Comment by 1GZ0

3 months ago

> It's completely fair game to react to the provocation rather than the substance of the article itself.

Yeah, but its down right stupid to do so.

The title isn't even misleading or part of a Motte-and-bailey argument.

People just hear "Package Managers are Evil" and assume that the author means you shouldn't use third party dependencies. Which is NOT what's being argued.

But I guess you'd know that, if you read passed the title.

In the article, the author does say "I am not advocating to write things from scratch", while also describing third party dependencies as liabilities (e.g. security vulnerabilities), that people are too trusting of third party dependencies, that people overestimate the quality of third party dependencies.

I think you're splitting hairs if you're saying that these points from the article argue against package managers but don't argue against using third party dependencies.

I similarly think you're splitting hairs if to consider "package managers are useful?" and "third party dependencies are useful?" as distinct points.

  • Liability: "Something for which one is liable; an obligation, responsibility, or debt."

    Third party dependencies absolutely are liabilities.
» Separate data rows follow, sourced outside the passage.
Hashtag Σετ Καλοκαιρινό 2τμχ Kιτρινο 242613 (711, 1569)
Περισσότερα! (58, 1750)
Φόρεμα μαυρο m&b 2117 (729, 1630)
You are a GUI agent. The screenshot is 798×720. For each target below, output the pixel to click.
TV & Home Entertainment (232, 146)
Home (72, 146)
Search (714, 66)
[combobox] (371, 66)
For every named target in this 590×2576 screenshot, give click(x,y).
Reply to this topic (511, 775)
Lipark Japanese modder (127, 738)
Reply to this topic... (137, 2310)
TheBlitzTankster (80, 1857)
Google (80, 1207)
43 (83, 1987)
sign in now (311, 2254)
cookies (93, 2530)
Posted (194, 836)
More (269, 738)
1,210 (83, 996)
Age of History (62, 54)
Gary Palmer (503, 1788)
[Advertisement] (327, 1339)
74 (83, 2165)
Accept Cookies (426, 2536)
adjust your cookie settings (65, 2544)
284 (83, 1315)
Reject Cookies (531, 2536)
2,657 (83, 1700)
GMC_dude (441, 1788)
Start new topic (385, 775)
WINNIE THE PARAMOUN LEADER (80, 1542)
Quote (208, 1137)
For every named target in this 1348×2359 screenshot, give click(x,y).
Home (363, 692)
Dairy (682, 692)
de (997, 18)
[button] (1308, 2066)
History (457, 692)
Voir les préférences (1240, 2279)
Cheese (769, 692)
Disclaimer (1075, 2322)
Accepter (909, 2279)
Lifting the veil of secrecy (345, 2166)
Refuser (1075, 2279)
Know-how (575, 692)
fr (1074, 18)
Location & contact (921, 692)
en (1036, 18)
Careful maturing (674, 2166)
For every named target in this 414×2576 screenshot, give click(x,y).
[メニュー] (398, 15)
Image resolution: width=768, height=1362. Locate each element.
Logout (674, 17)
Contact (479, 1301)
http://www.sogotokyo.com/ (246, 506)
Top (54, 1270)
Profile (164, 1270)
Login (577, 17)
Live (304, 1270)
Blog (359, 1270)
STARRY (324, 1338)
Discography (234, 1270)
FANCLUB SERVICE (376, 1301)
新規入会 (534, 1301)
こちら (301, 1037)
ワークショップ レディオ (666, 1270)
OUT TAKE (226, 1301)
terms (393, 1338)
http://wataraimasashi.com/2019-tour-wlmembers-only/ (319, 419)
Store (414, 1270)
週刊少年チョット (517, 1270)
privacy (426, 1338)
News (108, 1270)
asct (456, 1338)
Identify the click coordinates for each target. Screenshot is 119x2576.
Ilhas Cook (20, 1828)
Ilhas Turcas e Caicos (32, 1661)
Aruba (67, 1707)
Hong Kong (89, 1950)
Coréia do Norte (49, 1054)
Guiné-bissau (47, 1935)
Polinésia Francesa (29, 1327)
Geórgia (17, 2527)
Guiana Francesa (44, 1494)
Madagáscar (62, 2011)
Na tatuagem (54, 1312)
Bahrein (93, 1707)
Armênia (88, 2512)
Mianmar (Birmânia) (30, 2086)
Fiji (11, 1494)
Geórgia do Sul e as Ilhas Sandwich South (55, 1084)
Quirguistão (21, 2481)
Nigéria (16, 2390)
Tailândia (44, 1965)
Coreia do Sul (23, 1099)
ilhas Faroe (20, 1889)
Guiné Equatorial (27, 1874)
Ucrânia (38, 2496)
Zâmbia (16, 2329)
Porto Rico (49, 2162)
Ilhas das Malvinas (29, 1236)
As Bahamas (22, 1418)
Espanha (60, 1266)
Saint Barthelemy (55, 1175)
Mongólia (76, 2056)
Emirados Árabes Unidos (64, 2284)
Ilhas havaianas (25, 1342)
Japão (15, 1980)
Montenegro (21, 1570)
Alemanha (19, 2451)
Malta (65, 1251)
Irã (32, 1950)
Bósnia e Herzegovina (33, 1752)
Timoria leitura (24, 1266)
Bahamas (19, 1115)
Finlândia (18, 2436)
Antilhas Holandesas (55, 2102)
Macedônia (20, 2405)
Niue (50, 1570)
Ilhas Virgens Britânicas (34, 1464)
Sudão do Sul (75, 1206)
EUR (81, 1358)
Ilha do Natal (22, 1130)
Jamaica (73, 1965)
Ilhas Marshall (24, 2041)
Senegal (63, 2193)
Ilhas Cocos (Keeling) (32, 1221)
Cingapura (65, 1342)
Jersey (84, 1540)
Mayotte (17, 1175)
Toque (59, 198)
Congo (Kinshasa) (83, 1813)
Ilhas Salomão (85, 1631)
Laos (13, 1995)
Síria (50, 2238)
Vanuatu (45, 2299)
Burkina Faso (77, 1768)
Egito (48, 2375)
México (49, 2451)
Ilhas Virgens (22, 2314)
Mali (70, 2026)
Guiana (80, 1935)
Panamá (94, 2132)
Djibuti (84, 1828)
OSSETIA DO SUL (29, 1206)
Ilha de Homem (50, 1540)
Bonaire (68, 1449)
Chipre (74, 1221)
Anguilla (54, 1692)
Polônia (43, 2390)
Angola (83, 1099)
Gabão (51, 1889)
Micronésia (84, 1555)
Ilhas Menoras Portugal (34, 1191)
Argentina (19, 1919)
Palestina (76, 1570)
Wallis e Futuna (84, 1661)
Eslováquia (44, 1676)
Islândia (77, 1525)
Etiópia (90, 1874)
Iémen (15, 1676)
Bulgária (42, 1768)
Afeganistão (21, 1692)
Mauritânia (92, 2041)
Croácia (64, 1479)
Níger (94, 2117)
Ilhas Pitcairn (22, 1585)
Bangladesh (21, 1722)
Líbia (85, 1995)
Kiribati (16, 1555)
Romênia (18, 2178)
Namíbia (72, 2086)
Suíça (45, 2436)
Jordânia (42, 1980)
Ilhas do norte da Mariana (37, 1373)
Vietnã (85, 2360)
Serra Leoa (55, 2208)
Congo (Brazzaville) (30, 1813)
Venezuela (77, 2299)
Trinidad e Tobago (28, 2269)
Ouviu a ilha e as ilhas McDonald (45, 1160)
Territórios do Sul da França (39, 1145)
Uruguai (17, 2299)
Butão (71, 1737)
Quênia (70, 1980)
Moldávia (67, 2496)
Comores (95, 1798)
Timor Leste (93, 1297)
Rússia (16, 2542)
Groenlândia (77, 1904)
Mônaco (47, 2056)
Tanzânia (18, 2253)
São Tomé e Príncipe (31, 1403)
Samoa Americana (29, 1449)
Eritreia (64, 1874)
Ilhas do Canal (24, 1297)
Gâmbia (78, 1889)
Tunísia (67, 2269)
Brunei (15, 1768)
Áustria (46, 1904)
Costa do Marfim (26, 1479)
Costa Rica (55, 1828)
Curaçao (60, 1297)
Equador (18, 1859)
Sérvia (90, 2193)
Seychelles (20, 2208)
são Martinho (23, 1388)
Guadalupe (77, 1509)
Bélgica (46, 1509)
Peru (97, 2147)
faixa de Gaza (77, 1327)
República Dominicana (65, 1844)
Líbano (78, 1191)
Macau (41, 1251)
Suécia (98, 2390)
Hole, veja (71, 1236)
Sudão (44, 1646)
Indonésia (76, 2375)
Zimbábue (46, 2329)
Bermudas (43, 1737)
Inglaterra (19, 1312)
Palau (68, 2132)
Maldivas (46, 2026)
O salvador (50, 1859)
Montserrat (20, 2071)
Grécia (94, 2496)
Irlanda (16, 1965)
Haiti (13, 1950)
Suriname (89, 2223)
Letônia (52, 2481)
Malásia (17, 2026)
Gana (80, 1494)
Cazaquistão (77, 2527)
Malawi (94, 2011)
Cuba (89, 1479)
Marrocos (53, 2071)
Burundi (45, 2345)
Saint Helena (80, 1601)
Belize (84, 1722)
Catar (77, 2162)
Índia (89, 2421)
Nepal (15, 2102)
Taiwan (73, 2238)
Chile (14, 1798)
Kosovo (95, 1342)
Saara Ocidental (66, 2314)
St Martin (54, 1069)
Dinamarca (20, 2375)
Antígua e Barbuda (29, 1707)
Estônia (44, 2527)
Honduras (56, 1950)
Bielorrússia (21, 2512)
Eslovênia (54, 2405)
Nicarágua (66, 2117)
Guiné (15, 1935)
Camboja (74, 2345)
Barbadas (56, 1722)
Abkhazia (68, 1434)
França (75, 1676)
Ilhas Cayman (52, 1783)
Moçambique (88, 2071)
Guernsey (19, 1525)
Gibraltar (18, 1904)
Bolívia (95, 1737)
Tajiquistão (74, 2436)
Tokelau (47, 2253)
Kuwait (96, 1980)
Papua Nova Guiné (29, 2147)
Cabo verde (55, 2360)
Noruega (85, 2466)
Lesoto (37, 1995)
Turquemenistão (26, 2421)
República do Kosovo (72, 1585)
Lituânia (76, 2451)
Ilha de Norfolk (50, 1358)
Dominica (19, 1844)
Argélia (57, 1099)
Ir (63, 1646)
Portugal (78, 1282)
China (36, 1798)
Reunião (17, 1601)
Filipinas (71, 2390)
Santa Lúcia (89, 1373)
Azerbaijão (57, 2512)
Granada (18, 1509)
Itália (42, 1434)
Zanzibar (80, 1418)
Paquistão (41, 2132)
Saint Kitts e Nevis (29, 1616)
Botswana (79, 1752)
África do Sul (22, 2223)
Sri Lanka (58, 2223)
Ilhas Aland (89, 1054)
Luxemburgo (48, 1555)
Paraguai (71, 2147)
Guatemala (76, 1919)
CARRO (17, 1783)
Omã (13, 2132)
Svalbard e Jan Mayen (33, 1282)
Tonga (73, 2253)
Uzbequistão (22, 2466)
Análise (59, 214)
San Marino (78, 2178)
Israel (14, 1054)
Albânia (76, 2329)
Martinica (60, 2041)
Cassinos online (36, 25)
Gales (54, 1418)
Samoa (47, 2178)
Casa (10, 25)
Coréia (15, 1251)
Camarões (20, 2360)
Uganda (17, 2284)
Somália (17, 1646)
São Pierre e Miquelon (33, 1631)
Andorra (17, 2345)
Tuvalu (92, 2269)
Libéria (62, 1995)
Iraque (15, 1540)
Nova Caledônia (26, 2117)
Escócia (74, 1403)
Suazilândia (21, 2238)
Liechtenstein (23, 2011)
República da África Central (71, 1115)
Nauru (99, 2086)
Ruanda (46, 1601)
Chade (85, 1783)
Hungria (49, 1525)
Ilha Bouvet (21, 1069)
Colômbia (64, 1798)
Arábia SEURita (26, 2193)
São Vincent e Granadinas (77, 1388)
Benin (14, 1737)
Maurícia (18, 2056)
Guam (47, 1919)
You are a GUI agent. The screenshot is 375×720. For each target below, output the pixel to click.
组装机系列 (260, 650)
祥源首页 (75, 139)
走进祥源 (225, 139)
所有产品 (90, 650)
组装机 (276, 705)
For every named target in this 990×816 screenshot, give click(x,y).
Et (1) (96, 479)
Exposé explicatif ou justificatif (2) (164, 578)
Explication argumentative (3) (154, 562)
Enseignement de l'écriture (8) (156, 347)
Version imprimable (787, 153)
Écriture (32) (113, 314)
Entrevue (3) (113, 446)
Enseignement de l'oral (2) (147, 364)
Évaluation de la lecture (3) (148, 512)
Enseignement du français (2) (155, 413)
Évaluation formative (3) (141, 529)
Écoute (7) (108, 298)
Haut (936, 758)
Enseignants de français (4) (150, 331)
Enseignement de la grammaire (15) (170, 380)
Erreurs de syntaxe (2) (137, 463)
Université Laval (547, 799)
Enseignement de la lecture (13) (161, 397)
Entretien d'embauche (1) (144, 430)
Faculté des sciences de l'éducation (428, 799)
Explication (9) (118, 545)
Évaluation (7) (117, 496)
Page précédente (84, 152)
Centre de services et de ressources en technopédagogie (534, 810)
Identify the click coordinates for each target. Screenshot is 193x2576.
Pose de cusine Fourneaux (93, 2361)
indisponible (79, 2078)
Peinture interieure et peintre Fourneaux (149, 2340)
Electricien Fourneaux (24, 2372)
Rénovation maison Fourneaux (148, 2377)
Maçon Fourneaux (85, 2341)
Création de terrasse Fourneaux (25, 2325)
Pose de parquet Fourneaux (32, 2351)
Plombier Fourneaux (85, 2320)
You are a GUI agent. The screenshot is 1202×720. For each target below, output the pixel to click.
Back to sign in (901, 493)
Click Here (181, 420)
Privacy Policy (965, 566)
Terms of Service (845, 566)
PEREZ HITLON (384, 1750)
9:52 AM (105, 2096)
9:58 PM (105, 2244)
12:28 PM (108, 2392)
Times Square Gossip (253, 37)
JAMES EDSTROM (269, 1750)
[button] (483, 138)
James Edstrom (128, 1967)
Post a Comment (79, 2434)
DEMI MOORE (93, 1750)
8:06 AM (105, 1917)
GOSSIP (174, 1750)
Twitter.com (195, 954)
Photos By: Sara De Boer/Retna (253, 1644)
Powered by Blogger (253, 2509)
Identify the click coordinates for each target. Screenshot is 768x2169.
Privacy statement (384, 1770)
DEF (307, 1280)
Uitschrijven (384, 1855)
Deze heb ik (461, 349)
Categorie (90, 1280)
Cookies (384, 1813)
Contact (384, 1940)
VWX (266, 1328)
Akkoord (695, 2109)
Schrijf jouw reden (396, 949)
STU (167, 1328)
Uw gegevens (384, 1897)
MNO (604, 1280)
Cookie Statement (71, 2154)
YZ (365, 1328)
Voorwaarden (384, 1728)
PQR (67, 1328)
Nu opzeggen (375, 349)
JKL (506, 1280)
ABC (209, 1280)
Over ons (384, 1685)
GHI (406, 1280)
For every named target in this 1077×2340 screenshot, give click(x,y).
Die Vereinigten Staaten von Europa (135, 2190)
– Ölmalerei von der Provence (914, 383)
You are liable to vet them, inspect their licenses and keep them updated while ensuring that they continue working with your existing code.

    This is not something package managers help you do. Package managers like NPM make it trivial to skip these steps entirely.

    What is being argued for, is a more thoughtful approach to handling third party dependencies. Or at the very least, the need for people to realise that there are costs associated with bringing third party dependencies into your codebase.

    Its not splitting hairs at all. Its more of an presumption on the part of a large number of readers, that the 2 points argued conflate to "Package manager suck, because third party dependencies suck and you should write everything from scratch instead".

Sorry but I lack any respect for authors that use clickbaits. Call them put and move on seem the best approach.

  • Its not clickbait though.

    You should try reading the article before passing judgement.

    Its not like the article is called "5 facts that will make you hate package managers. Number 5 will shock you"

    • It was clickbait because the article, which I did read, did not support the contention that package managers are evil. Therefore "evil" seems to be used in a hyperbolic way to grab attention, which makes it clickbait, specifically ragebait.